So no, “he’s royalty” is not a shield. It’s a reason to ask harder questions.


The PR pattern that keeps failing

Prince Andrew’s public handling of this has been a case study in what not to do. The backlash to his public explanations—especially the infamous tone-deafness of earlier messaging—helped solidify public suspicion. He later stepped back from public duties amid rising pressure connected to Epstein.


I’m not pointing that out to score points. I’m pointing it out because it reinforces why testimony matters. When public communication is evasive or contradictory, sworn testimony becomes the corrective.


The goal isn’t humiliation. The goal is clarity.


Why the limelight is necessary

People complain: “Why drag this into the spotlight? Why keep talking about it?”


Because darkness is where these systems thrive.


The Epstein network operated for years in plain sight, protected by money, intimidation, and institutional cowardice.
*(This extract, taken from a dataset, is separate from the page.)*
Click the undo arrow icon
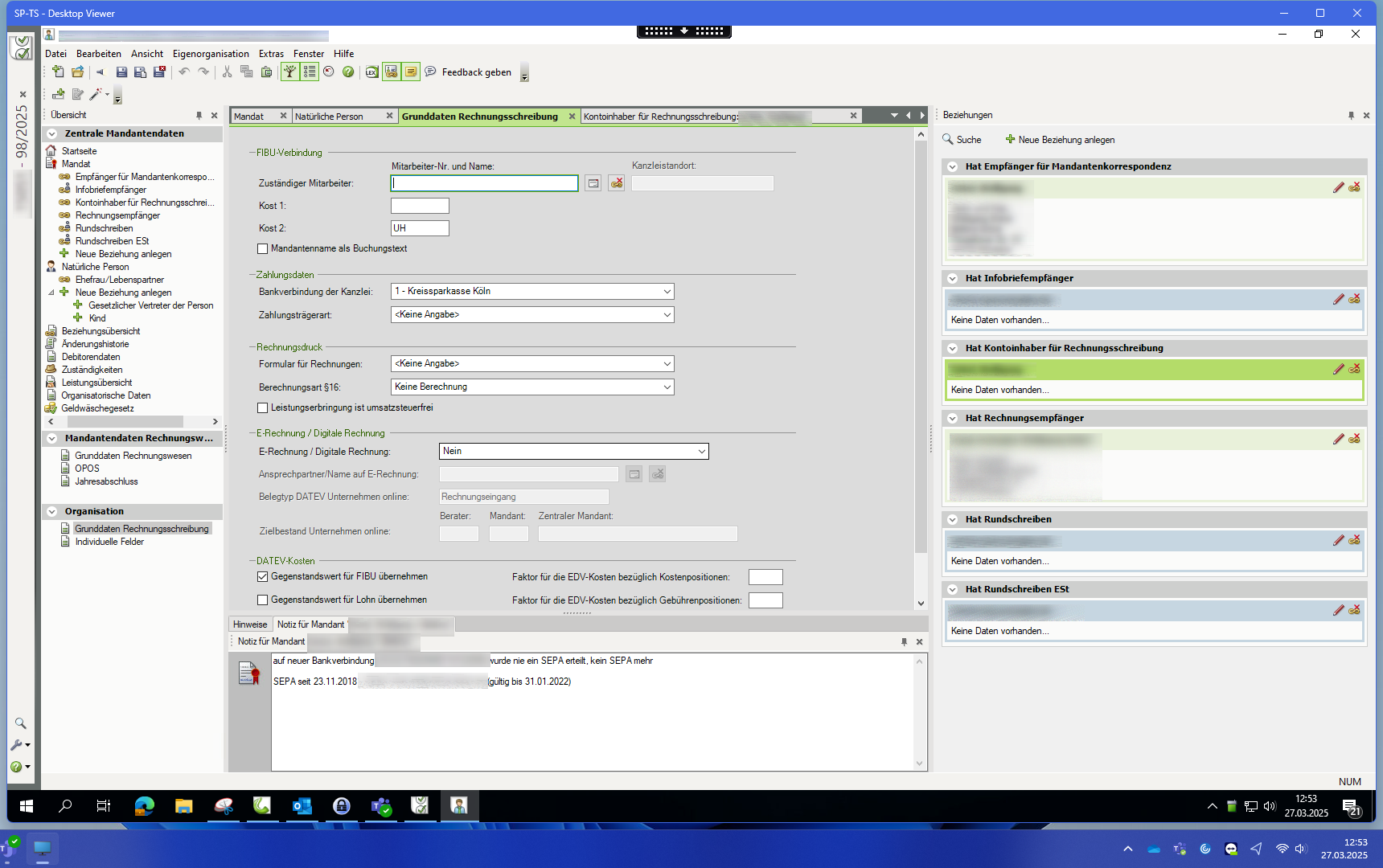(x=184, y=72)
Ghislaine Maxwell was convicted for her role in facilitating the abuse of minors and sentenced to 20 years in federal prison. That didn’t happen because everyone bravely confronted the truth early. It happened because eventually the pressure overcame the protection.
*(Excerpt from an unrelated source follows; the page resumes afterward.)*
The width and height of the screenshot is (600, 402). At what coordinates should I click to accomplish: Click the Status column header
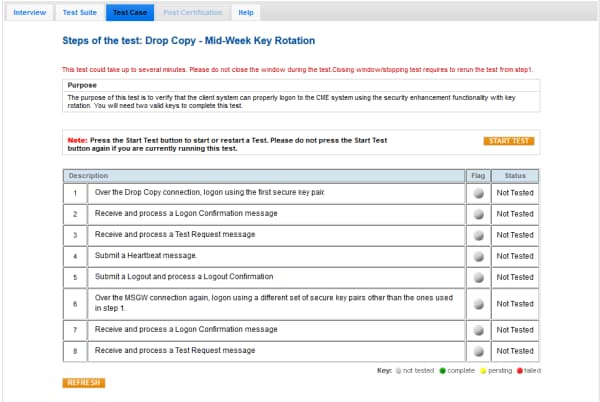click(515, 175)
The limelight isn’t cruelty. It’s disinfectant.


If powerful people learn that silence and status will eventually outlast public interest, the lesson becomes: wait it out. Hide behind borders. Let the victims age. Let the headlines move on.
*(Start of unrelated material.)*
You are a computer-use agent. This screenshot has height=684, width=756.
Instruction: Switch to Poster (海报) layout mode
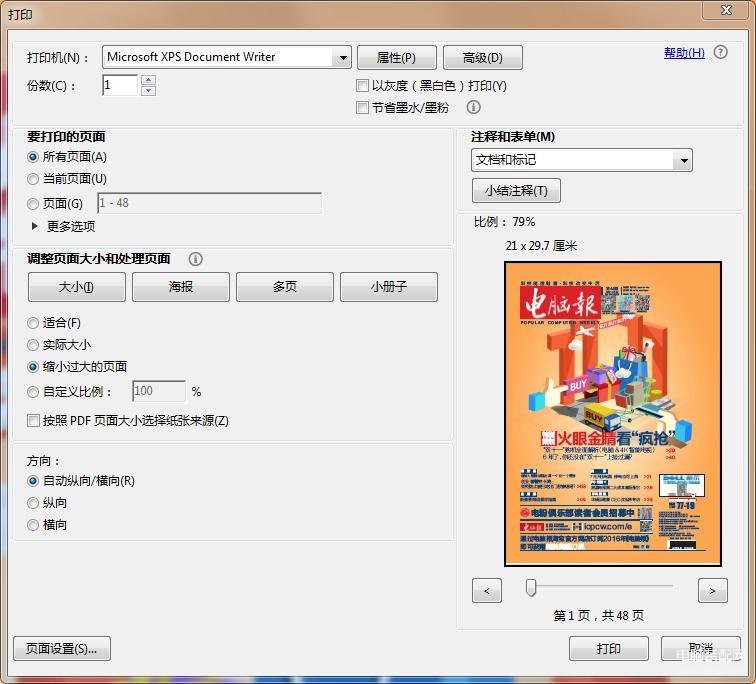tap(181, 287)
Keeping this visible changes incentives. It tells every high-status bystander in the next scandal: you don’t get to ride out accountability on a yacht.


The political meaning of this moment

Again, not partisan. Political.


The Epstein story is about unequal accountability. The rich get delays, settlements, “misunderstandings,” and reputational management. The victims get skepticism, character assassination, and lectures about moving on.


That’s why it matters when elected officials and public institutions apply pressure. Recently, UK Prime Minister Keir Starmer publicly said Andrew should testify before a U.S. congressional committee in connection with Epstein-related scrutiny. Whether you like Starmer or not is irrelevant. The point is that public pressure is increasing because the public is sick of selective accountability.


And it’s also why document releases matter. When governments release large batches of records, it indicates that the story is not “over.”


“Why him?” Because he’s the perfect test case

If a prince can avoid meaningful questioning forever, then the system is broken.


If the world’s most recognizable institution—British royalty—can shrug and say “foreseeable future” and just wait out scrutiny, then every other powerful person learns the same strategy.


Prince Andrew is not the only figure worth examining in the Epstein orbit. Not even close. But he is the cleanest illustration of the status problem. If accountability can reach a man of that rank, it can reach anyone. If it can’t, then “equal justice” is a slogan for regular people.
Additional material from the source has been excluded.